*** Exercise material ***
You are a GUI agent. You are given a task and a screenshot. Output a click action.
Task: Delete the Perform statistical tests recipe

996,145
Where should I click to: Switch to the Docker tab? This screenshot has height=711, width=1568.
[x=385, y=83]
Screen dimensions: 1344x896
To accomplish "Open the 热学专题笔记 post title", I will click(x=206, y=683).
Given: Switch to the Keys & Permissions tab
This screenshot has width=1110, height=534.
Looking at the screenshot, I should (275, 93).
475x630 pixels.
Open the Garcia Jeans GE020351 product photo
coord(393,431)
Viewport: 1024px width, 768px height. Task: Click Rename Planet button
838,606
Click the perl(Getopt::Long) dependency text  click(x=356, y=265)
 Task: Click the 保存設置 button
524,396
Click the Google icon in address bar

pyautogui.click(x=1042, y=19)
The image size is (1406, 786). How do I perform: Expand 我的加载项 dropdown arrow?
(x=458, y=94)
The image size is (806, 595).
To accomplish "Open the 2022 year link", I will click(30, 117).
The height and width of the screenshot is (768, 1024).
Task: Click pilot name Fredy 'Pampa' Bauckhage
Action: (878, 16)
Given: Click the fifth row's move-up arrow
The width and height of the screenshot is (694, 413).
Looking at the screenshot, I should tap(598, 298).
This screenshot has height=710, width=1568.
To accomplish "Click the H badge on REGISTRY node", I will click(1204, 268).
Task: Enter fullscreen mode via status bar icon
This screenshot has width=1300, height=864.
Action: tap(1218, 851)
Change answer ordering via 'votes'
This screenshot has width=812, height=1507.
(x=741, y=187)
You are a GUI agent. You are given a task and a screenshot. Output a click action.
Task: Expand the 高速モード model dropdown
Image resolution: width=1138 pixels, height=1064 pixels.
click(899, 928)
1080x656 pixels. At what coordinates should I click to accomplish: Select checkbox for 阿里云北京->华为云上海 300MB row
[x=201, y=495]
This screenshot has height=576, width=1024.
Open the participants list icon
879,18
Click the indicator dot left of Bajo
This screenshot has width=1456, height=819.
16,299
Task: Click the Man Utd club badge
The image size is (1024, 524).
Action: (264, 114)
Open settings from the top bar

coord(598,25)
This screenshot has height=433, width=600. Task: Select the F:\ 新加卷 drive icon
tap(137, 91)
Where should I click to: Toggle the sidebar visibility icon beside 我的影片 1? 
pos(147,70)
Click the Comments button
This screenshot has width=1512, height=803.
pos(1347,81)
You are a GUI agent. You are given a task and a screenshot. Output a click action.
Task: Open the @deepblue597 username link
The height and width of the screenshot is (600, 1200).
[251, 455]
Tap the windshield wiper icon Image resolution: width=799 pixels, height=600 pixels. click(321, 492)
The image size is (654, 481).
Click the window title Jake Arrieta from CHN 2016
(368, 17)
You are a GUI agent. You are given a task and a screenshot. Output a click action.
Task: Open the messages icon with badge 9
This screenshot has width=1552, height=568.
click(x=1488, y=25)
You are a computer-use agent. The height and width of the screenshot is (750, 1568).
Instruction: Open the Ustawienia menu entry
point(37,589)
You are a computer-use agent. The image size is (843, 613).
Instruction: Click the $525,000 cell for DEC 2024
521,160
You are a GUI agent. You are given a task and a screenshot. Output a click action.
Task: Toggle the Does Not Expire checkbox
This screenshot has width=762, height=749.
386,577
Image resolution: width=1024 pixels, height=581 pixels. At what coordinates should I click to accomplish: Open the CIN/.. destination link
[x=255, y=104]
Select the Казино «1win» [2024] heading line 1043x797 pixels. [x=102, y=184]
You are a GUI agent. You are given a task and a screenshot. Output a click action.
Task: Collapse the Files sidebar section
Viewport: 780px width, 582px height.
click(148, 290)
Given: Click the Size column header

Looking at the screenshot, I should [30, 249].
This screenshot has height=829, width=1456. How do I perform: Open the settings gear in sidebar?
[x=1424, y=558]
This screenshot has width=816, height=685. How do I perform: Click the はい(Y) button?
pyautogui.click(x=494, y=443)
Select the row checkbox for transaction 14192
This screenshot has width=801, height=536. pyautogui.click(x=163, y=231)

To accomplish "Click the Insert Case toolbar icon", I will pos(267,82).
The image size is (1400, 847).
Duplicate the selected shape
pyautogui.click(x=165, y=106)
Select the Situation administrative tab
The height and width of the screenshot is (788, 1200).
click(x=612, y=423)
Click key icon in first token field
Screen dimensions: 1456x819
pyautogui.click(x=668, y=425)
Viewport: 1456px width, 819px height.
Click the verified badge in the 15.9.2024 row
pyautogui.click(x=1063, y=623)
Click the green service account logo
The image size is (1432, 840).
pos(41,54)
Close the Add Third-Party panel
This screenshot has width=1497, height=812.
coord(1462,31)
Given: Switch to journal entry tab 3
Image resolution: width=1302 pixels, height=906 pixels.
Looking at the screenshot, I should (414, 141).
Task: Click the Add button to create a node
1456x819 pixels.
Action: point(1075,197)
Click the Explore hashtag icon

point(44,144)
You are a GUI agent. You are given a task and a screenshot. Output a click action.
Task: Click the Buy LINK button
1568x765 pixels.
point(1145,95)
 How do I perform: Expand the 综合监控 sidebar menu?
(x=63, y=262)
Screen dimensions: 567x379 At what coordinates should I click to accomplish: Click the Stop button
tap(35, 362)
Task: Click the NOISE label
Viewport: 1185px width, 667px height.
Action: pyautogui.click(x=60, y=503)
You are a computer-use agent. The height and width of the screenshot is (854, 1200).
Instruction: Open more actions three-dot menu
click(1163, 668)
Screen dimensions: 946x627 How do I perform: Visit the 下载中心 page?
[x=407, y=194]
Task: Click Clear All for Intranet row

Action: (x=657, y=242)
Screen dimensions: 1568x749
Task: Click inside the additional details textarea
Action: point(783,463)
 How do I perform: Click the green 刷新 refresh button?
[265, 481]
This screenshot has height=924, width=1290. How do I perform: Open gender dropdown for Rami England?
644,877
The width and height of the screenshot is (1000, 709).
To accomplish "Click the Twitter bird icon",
***
▶ _The exercise_
Please extract all of the entries above, copying every line word for word with nothing changed.

▶ _Full solution_
You are a GUI agent. You are given a task and a screenshot. Output a click action.
Task: Delete the Perform statistical tests recipe

996,145
Where should I click to: Switch to the Docker tab? This screenshot has height=711, width=1568.
[x=385, y=83]
Screen dimensions: 1344x896
To accomplish "Open the 热学专题笔记 post title", I will click(x=206, y=683).
Given: Switch to the Keys & Permissions tab
This screenshot has width=1110, height=534.
Looking at the screenshot, I should (275, 93).
475x630 pixels.
Open the Garcia Jeans GE020351 product photo
coord(393,431)
Viewport: 1024px width, 768px height. Task: Click Rename Planet button
838,606
Click the perl(Getopt::Long) dependency text  click(x=356, y=265)
 Task: Click the 保存設置 button
524,396
Click the Google icon in address bar

pyautogui.click(x=1042, y=19)
The image size is (1406, 786). How do I perform: Expand 我的加载项 dropdown arrow?
(x=458, y=94)
The image size is (806, 595).
To accomplish "Open the 2022 year link", I will click(30, 117).
The height and width of the screenshot is (768, 1024).
Task: Click pilot name Fredy 'Pampa' Bauckhage
Action: (878, 16)
Given: Click the fifth row's move-up arrow
The width and height of the screenshot is (694, 413).
Looking at the screenshot, I should tap(598, 298).
This screenshot has height=710, width=1568.
To accomplish "Click the H badge on REGISTRY node", I will click(1204, 268).
Task: Enter fullscreen mode via status bar icon
This screenshot has width=1300, height=864.
Action: tap(1218, 851)
Change answer ordering via 'votes'
This screenshot has width=812, height=1507.
(x=741, y=187)
You are a GUI agent. You are given a task and a screenshot. Output a click action.
Task: Expand the 高速モード model dropdown
Image resolution: width=1138 pixels, height=1064 pixels.
click(899, 928)
1080x656 pixels. At what coordinates should I click to accomplish: Select checkbox for 阿里云北京->华为云上海 300MB row
[x=201, y=495]
This screenshot has height=576, width=1024.
Open the participants list icon
879,18
Click the indicator dot left of Bajo
This screenshot has width=1456, height=819.
16,299
Task: Click the Man Utd club badge
The image size is (1024, 524).
Action: (264, 114)
Open settings from the top bar

coord(598,25)
This screenshot has height=433, width=600. Task: Select the F:\ 新加卷 drive icon
tap(137, 91)
Where should I click to: Toggle the sidebar visibility icon beside 我的影片 1? 
pos(147,70)
Click the Comments button
This screenshot has width=1512, height=803.
pos(1347,81)
You are a GUI agent. You are given a task and a screenshot. Output a click action.
Task: Open the @deepblue597 username link
The height and width of the screenshot is (600, 1200).
[251, 455]
Tap the windshield wiper icon Image resolution: width=799 pixels, height=600 pixels. click(321, 492)
The image size is (654, 481).
Click the window title Jake Arrieta from CHN 2016
(368, 17)
You are a GUI agent. You are given a task and a screenshot. Output a click action.
Task: Open the messages icon with badge 9
This screenshot has width=1552, height=568.
click(x=1488, y=25)
You are a computer-use agent. The height and width of the screenshot is (750, 1568).
Instruction: Open the Ustawienia menu entry
point(37,589)
You are a computer-use agent. The image size is (843, 613).
Instruction: Click the $525,000 cell for DEC 2024
521,160
You are a GUI agent. You are given a task and a screenshot. Output a click action.
Task: Toggle the Does Not Expire checkbox
This screenshot has width=762, height=749.
386,577
Image resolution: width=1024 pixels, height=581 pixels. At what coordinates should I click to accomplish: Open the CIN/.. destination link
[x=255, y=104]
Select the Казино «1win» [2024] heading line 1043x797 pixels. [x=102, y=184]
You are a GUI agent. You are given a task and a screenshot. Output a click action.
Task: Collapse the Files sidebar section
Viewport: 780px width, 582px height.
click(148, 290)
Given: Click the Size column header

Looking at the screenshot, I should [30, 249].
This screenshot has height=829, width=1456. How do I perform: Open the settings gear in sidebar?
[x=1424, y=558]
This screenshot has width=816, height=685. How do I perform: Click the はい(Y) button?
pyautogui.click(x=494, y=443)
Select the row checkbox for transaction 14192
This screenshot has width=801, height=536. pyautogui.click(x=163, y=231)

To accomplish "Click the Insert Case toolbar icon", I will pos(267,82).
The image size is (1400, 847).
Duplicate the selected shape
pyautogui.click(x=165, y=106)
Select the Situation administrative tab
The height and width of the screenshot is (788, 1200).
click(x=612, y=423)
Click key icon in first token field
Screen dimensions: 1456x819
pyautogui.click(x=668, y=425)
Viewport: 1456px width, 819px height.
Click the verified badge in the 15.9.2024 row
pyautogui.click(x=1063, y=623)
Click the green service account logo
The image size is (1432, 840).
pos(41,54)
Close the Add Third-Party panel
This screenshot has width=1497, height=812.
coord(1462,31)
Given: Switch to journal entry tab 3
Image resolution: width=1302 pixels, height=906 pixels.
Looking at the screenshot, I should (414, 141).
Task: Click the Add button to create a node
1456x819 pixels.
Action: point(1075,197)
Click the Explore hashtag icon

point(44,144)
You are a GUI agent. You are given a task and a screenshot. Output a click action.
Task: Click the Buy LINK button
1568x765 pixels.
point(1145,95)
 How do I perform: Expand the 综合监控 sidebar menu?
(x=63, y=262)
Screen dimensions: 567x379 At what coordinates should I click to accomplish: Click the Stop button
tap(35, 362)
Task: Click the NOISE label
Viewport: 1185px width, 667px height.
Action: pyautogui.click(x=60, y=503)
You are a computer-use agent. The height and width of the screenshot is (854, 1200).
Instruction: Open more actions three-dot menu
click(1163, 668)
Screen dimensions: 946x627 How do I perform: Visit the 下载中心 page?
[x=407, y=194]
Task: Click Clear All for Intranet row

Action: (x=657, y=242)
Screen dimensions: 1568x749
Task: Click inside the additional details textarea
Action: point(783,463)
 How do I perform: Click the green 刷新 refresh button?
[265, 481]
This screenshot has height=924, width=1290. How do I perform: Open gender dropdown for Rami England?
644,877
The width and height of the screenshot is (1000, 709).
To accomplish "Click the Twitter bird icon",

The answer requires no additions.